AIM OF THE TASK:
Turn the data below into a numbered list, starting at the line that contains "Describe the element at coordinates (1119, 7)" and ending at the end of the data. Skip blank lines and leave the pictures out.

GIVEN DATA:
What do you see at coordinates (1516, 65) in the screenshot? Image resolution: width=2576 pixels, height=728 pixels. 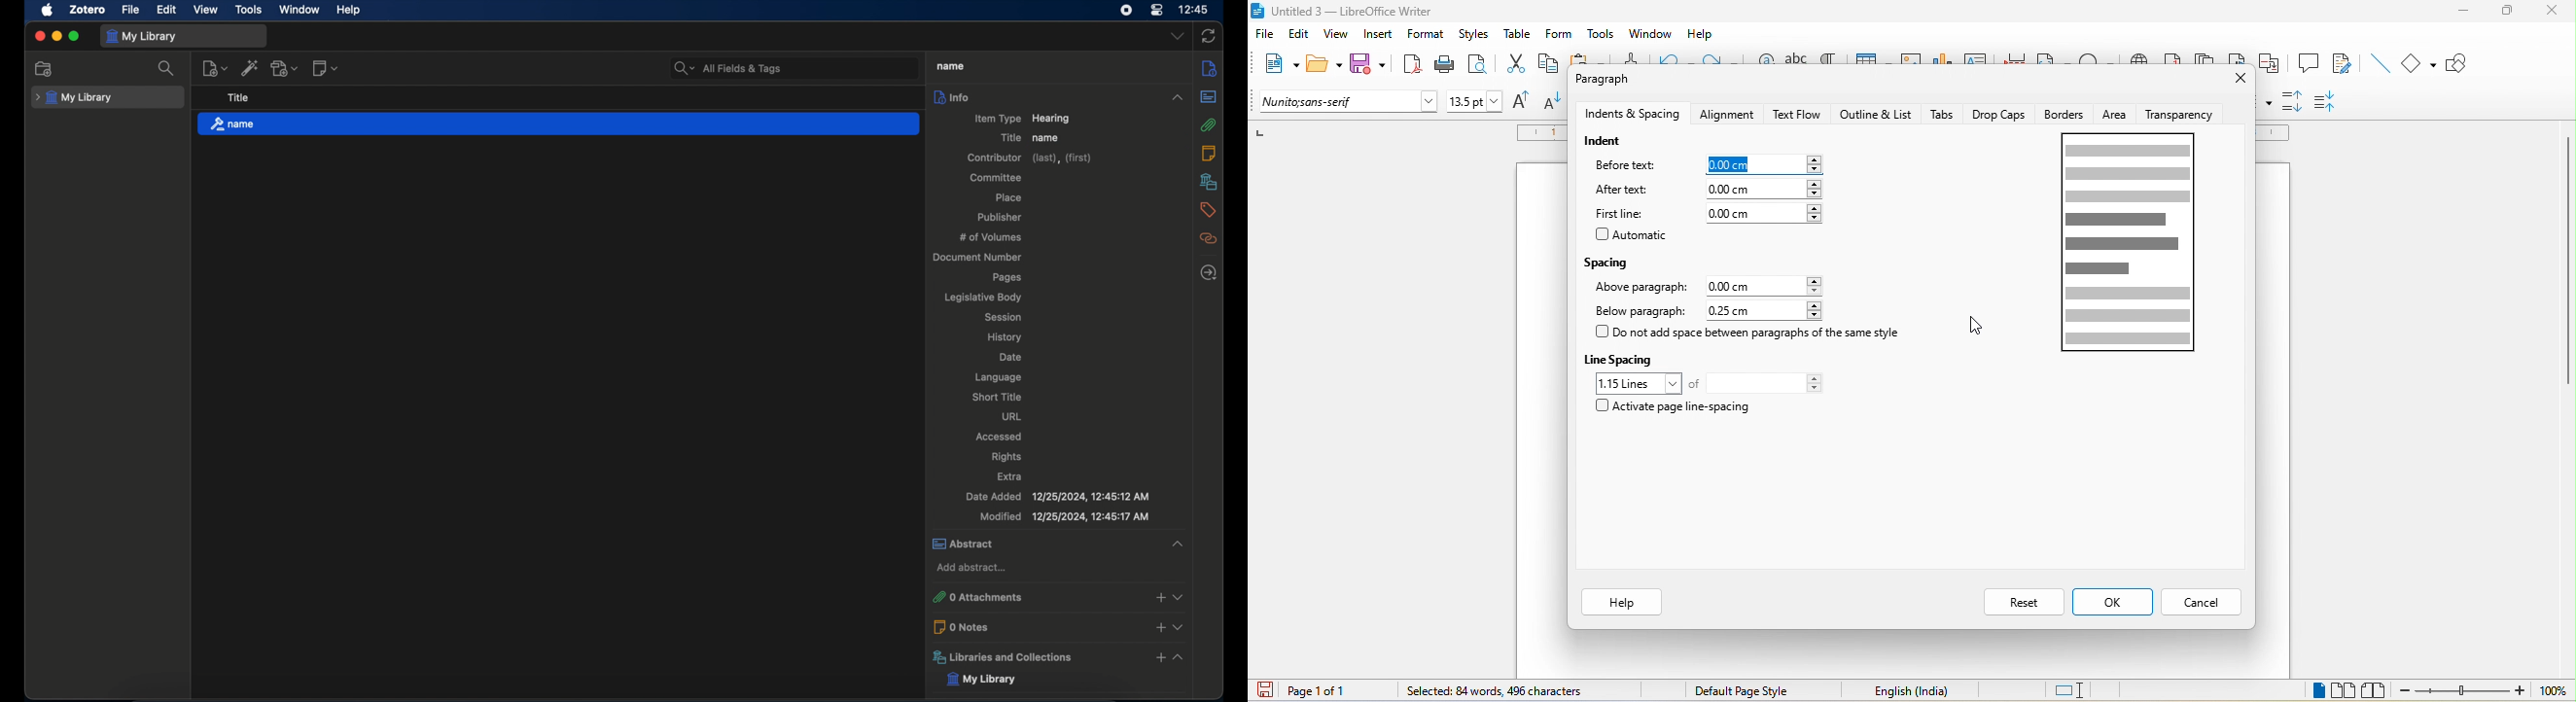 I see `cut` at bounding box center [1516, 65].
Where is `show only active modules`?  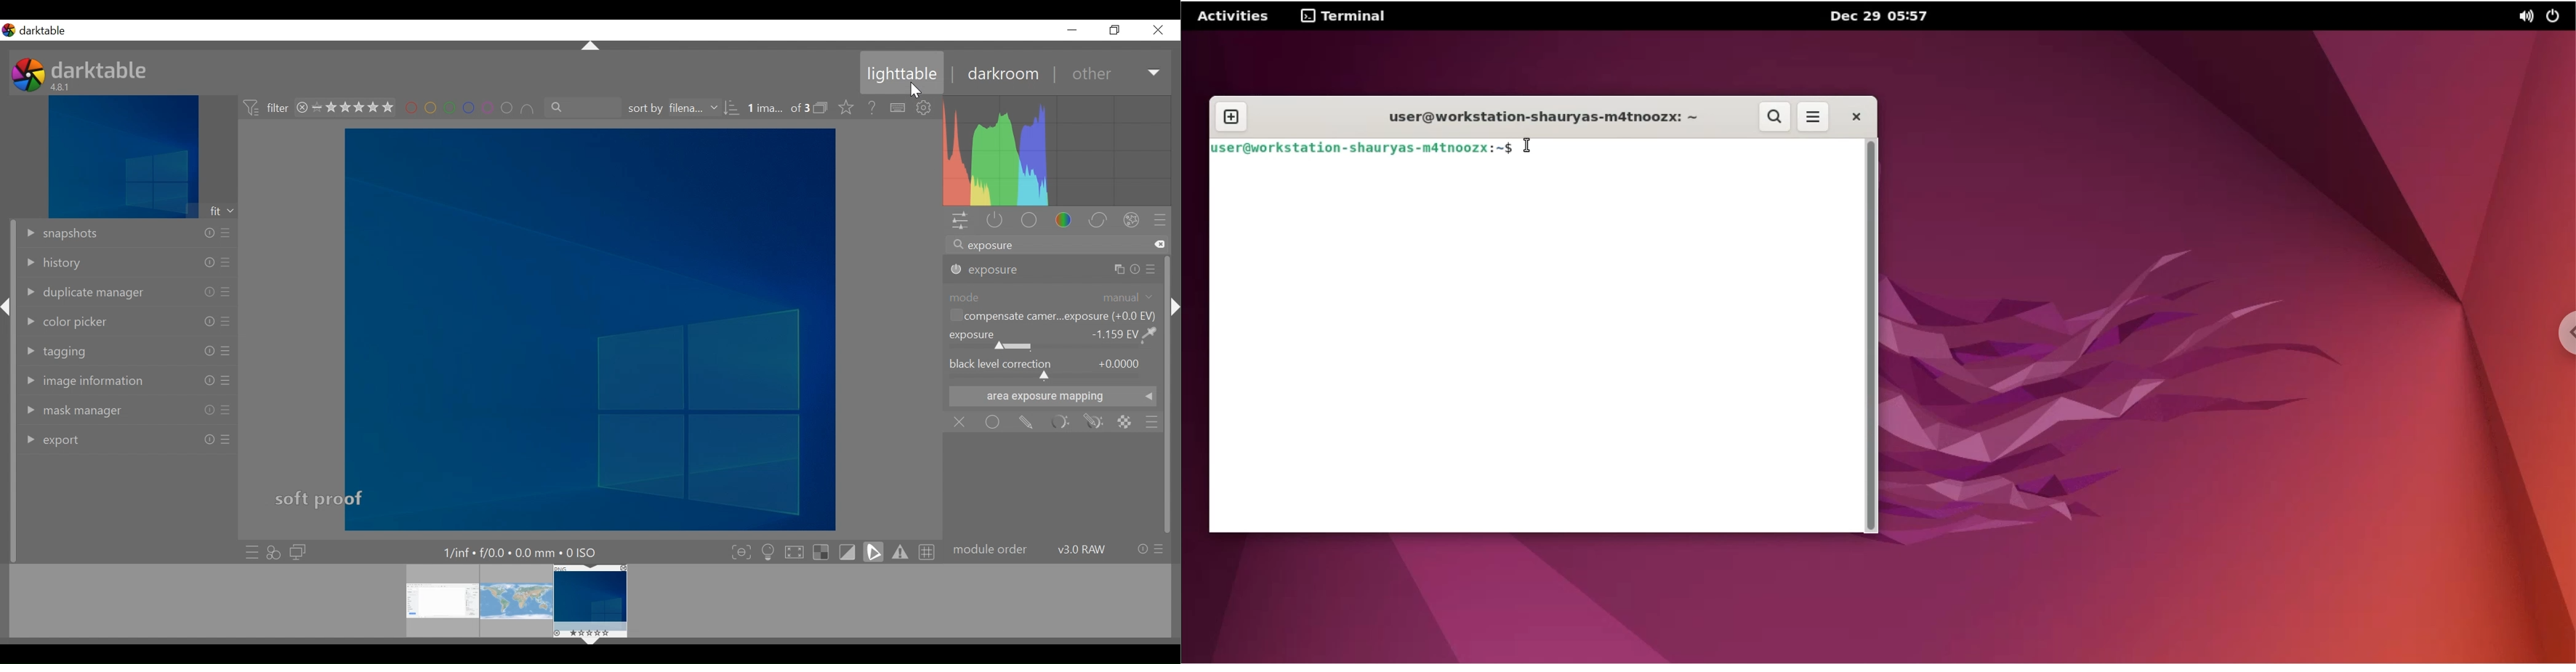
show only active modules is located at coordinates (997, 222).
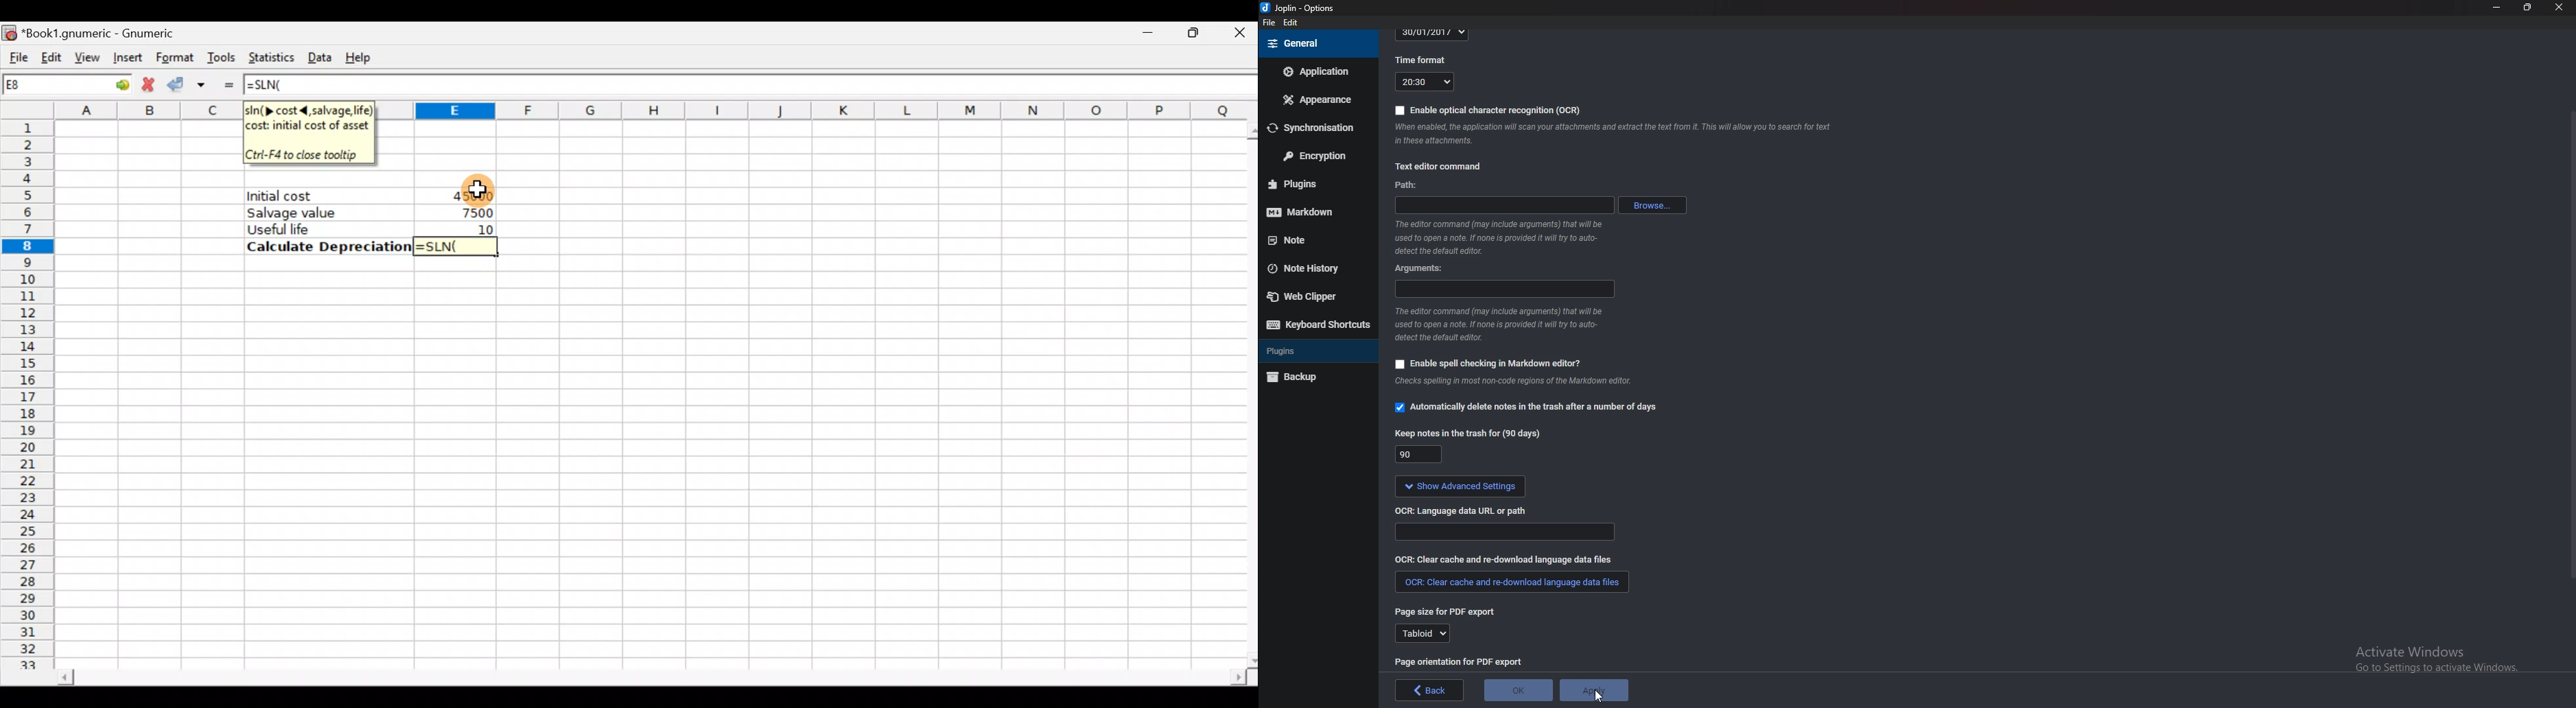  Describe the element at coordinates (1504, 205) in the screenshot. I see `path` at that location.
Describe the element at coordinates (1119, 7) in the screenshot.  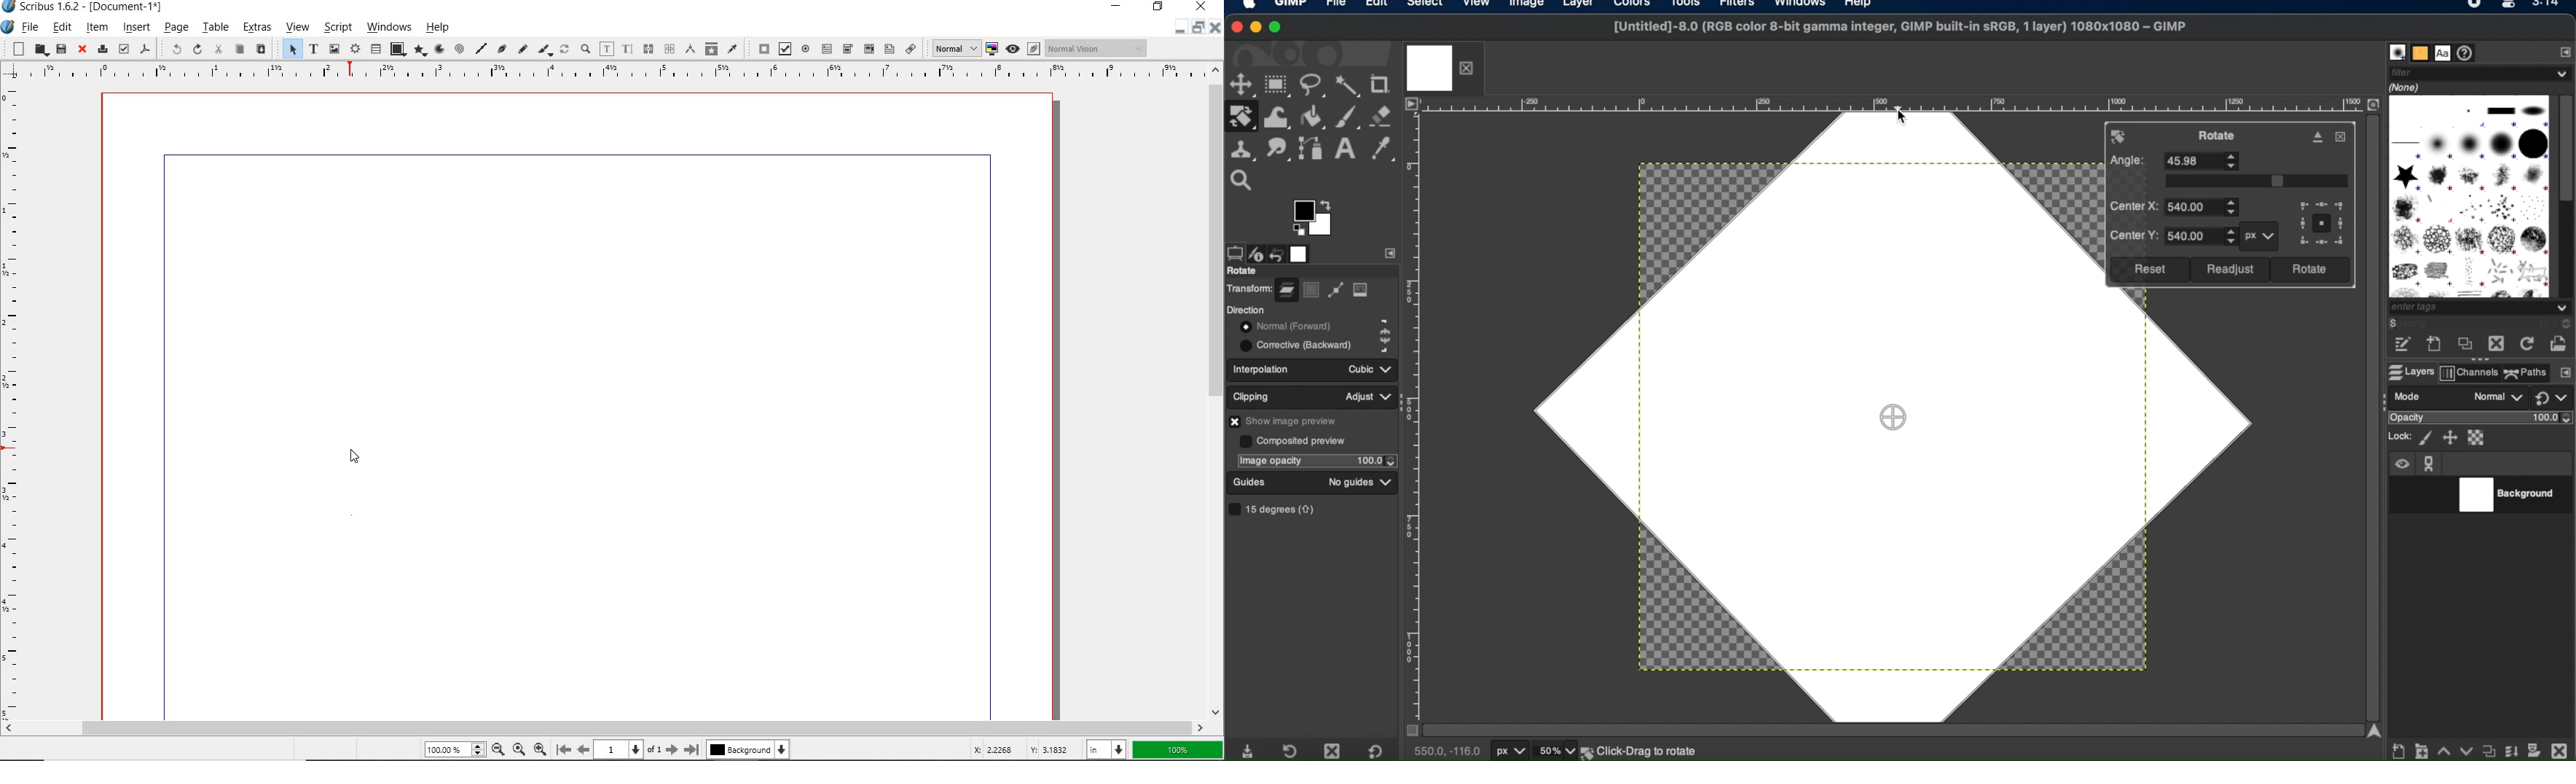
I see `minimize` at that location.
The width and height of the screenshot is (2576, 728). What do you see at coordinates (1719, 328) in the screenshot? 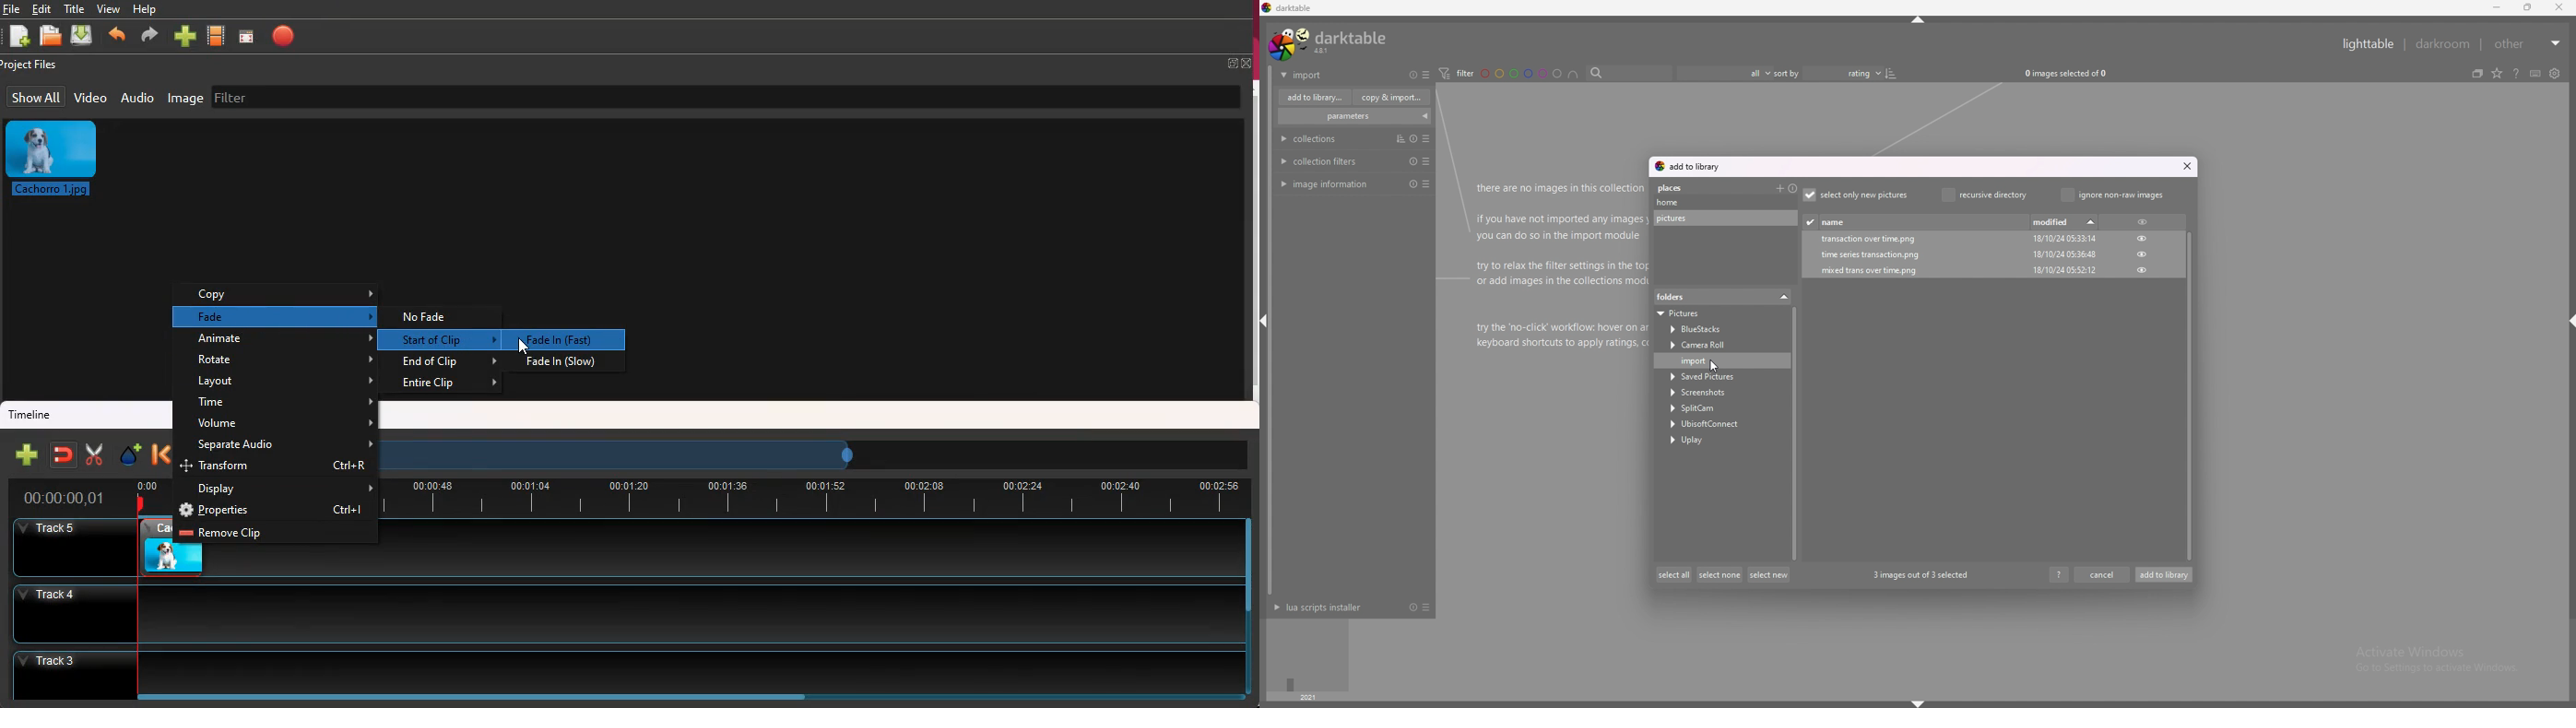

RIGHT ANSWER:
1. Describe the element at coordinates (1119, 7) in the screenshot.  
2. I see `minimize` at that location.
3. The width and height of the screenshot is (2576, 728). What do you see at coordinates (1719, 328) in the screenshot? 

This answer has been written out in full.